Dataset entries:
────────
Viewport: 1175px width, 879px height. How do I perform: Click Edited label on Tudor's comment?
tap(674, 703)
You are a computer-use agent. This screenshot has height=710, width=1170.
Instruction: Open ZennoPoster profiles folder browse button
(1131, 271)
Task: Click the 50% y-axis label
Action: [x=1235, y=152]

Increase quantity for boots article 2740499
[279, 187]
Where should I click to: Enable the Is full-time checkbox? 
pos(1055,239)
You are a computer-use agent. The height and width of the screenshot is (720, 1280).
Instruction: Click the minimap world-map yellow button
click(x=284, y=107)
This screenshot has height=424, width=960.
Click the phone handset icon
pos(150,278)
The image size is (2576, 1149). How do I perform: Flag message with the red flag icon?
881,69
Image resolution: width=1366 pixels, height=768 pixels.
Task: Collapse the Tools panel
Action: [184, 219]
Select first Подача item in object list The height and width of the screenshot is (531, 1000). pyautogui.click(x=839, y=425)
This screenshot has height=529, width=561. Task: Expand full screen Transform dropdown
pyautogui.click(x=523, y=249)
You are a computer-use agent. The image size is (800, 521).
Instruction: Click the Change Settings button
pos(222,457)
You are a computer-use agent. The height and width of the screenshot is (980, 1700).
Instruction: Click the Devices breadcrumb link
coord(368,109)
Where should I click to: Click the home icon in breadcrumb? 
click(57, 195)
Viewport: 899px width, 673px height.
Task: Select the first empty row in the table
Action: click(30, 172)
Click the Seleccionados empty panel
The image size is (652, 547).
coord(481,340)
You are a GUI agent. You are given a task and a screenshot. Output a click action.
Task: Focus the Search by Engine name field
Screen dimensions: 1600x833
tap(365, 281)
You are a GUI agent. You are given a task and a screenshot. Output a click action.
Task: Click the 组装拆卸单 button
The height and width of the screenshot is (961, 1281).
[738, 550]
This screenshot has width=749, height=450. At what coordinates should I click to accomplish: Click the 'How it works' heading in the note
────────
Stated problem: Copy out, unchanged, the part of the records that starts with the line containing "is (980, 1700)." and ends with the line containing "coord(481,340)".

Answer:
You are a computer-use agent. The height and width of the screenshot is (980, 1700).
Instruction: Click the Devices breadcrumb link
coord(368,109)
Where should I click to: Click the home icon in breadcrumb? 
click(57, 195)
Viewport: 899px width, 673px height.
Task: Select the first empty row in the table
Action: click(30, 172)
Click the Seleccionados empty panel
The image size is (652, 547).
coord(481,340)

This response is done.